### PARTS OF THE EXERCISE
(a) Reproduce the passage from "## AudiocRaver (Jun" to "seeming overly bright." in the forum thread on averaging frequency response.
(b) Carry on the forum thread about averaging frequency response from the point where it ends.

### PASSAGE TO READ
# A better way to average frequency response?



## AudiocRaver (Jun 6, 2012)

John, have you ever considered the averaging function as in the following diagram? I have borrowed this diagram, with full appreciation and credit given to Denis Sbragion's _DRC: Digital room Correction_ site. 

It suggests that since we are more sensitive to response peaks than to narrow response dips and notches, an averaging function should weight the peaks more heavily than the dips, and our perception of frequency response will ride closer to the top of the closely-spaced variations than the middle, as we seem to assume.

The phenomenon would seem to address the popularity of target curves which roll off above 1 kHz or so to keep a room from seeming overly bright.

Any thoughts on the matter? Is the approach valid? Any possibility of an alternate averaging function for REW?









*Quoted from the DRC site.* "Example of a magnitude response envelope. The unsmoothed magnitude response of a typical room, corrected with a flat target, is plotted. Superimposed there is the usual smoothing, computed on the ERB scale, showing an essentially flat magnitude response, as expected. The magnitude response envelope, computed on the ERB scale too using standard parameters, show a rising slope which is in good agreement with the inverse of one of the target responses suggested in the literature."

Link to the DRC site.


----------



## JohnM (Apr 11, 2006)

### LISTED RECORDS
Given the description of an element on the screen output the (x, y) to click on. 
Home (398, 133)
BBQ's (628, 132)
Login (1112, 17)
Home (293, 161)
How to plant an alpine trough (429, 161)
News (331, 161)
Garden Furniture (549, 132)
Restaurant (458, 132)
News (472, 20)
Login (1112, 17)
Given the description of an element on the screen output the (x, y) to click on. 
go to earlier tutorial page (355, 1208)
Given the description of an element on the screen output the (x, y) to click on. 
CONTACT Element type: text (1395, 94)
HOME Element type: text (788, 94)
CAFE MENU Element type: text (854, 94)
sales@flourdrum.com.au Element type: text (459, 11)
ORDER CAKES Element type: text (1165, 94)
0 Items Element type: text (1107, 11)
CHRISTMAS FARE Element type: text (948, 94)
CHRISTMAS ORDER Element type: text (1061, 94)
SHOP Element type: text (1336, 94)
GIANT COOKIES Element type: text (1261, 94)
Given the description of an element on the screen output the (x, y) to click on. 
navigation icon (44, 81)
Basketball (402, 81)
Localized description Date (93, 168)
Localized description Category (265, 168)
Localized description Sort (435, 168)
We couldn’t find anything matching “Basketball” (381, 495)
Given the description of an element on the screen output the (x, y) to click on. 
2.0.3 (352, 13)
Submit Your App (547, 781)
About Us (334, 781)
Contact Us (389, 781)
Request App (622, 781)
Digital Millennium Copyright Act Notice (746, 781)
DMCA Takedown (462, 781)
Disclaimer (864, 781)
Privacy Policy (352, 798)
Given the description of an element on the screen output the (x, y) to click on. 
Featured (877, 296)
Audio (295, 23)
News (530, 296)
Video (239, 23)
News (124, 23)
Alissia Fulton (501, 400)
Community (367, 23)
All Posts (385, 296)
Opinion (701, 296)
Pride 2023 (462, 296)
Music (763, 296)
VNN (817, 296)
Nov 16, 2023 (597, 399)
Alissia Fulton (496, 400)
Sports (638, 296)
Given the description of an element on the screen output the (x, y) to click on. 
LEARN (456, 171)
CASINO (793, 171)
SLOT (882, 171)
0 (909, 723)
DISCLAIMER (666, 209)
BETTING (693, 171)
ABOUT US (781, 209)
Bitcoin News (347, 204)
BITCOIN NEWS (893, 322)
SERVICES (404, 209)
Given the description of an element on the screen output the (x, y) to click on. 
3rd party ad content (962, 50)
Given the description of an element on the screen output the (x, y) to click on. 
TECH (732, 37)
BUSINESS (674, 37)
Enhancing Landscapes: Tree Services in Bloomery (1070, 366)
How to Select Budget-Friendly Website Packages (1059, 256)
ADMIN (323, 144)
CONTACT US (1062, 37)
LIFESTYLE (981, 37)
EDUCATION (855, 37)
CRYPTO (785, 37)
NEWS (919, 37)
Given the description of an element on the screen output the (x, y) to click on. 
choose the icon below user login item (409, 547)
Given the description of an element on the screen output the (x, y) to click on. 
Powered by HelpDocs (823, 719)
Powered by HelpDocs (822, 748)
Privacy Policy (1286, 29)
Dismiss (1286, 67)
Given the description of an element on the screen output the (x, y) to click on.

### EXERCISE RESULTS
(a)
## AudiocRaver (Jun 6, 2012)

John, have you ever considered the averaging function as in the following diagram? I have borrowed this diagram, with full appreciation and credit given to Denis Sbragion's _DRC: Digital room Correction_ site. 

It suggests that since we are more sensitive to response peaks than to narrow response dips and notches, an averaging function should weight the peaks more heavily than the dips, and our perception of frequency response will ride closer to the top of the closely-spaced variations than the middle, as we seem to assume.

The phenomenon would seem to address the popularity of target curves which roll off above 1 kHz or so to keep a room from seeming overly bright.

(b)
Denis researches his approach thoroughly so I'm sure he has a sound basis for the methods employed, but there are a lot of tunable parameters in the DRC psychoacoustic target calculation so it's not at all straightforward to say what settings could or should be used to produce any particular response. I'm not convinced that this is an explanation for targets that roll off at high frequencies, since such targets reflect typical listening position measurement results - there is usually more absorption at HF in rooms.


----------



## AudiocRaver (Jun 6, 2012)

Is there any reason to believe that an averaging method that rides more toward the peaks might be more psychoacoustically accurate?


----------



## Wayne A. Pflughaupt (Apr 13, 2006)

I have my doubts. 

If you have speakers with bi-wiring terminals, here’s an easy test you can do that takes the averaging effect of a measurement system totally out of the equation. Play a pink noise signal through the tweeter, then mid/woof, and then your subwoofer, and measure each with a SPL meter with C-weighting. I’ll bet you a gift certificate for your favorite restaurant that you’ll find the subwoofer gets the highest figure, and the tweet gets the lowest. 

Regards,
Wayne


----------



## AudiocRaver (Jun 6, 2012)

Wayne A. Pflughaupt said:


> I have my doubts.
> 
> If you have speakers with bi-wiring terminals, here’s an easy test you can do that takes the averaging effect of a measurement system totally out of the equation. Play a pink noise signal through the tweeter, then mid/woof, and then your subwoofer, and measure each with a SPL meter with C-weighting. I’ll bet you a gift certificate for your favorite restaurant that you’ll find the subwoofer gets the highest figure, and the tweet gets the lowest.
> 
> ...


Sorry, Wayne, I honestly do not understand how your example relates to my question. No worries. I should have said smoothing, although averaging of some kind is involved in the smoothing algorithm, in the way a raw measurement sweep, with its wild high-frequency variations of 20 dB and more, is processed and what weighting is applied to the individual measurements, and over what averaging window, or band, to arrive at a smoothed version of the sweep.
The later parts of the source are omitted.